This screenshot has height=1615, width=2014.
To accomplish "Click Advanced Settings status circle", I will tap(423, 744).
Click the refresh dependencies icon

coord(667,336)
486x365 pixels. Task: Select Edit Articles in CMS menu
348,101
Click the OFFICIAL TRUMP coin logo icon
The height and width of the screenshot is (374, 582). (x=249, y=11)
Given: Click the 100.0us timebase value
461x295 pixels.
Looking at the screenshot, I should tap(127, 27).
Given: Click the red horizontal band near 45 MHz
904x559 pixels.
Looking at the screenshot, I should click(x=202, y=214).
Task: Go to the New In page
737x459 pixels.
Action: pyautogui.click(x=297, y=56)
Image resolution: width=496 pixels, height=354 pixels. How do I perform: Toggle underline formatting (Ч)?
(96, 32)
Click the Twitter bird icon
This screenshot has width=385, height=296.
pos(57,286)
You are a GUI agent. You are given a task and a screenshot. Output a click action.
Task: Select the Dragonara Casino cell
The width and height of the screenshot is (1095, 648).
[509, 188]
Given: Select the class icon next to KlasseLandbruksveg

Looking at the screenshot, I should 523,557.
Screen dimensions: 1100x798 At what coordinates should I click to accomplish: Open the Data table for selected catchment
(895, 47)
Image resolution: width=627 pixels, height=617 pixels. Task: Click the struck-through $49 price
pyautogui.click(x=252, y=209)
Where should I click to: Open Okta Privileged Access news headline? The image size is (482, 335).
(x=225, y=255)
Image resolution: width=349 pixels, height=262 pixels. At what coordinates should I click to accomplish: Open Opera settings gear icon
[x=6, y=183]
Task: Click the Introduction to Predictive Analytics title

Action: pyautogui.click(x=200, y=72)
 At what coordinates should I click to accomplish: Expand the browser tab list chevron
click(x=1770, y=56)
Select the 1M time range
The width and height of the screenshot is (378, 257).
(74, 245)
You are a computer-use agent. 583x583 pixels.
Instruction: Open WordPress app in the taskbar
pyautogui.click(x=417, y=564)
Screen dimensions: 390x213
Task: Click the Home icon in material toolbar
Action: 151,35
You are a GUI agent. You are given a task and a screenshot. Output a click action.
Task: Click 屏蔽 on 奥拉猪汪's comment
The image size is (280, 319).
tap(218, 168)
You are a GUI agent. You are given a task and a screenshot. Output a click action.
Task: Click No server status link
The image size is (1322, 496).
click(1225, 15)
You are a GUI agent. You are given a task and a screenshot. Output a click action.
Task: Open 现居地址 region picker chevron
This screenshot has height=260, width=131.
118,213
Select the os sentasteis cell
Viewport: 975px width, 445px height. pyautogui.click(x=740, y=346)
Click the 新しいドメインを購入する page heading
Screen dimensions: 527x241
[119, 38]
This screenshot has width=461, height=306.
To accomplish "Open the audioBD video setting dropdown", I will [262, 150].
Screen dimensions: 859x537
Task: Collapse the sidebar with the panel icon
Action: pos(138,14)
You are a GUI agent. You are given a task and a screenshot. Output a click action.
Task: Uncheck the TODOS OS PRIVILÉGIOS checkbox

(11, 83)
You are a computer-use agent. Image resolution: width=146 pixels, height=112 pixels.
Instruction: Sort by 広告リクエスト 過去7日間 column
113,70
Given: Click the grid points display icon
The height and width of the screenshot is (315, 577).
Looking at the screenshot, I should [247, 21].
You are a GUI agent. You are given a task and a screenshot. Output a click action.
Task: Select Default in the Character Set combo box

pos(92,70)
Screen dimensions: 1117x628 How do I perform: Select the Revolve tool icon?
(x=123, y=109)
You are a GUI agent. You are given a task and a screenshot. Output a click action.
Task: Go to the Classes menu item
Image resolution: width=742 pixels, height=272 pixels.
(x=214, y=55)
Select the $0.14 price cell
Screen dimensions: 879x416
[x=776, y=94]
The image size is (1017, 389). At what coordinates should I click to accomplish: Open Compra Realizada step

* _Work order_: Determine the number of lines in the entries that contain the word "status". Give that number and nothing more.

* _Response box_: 2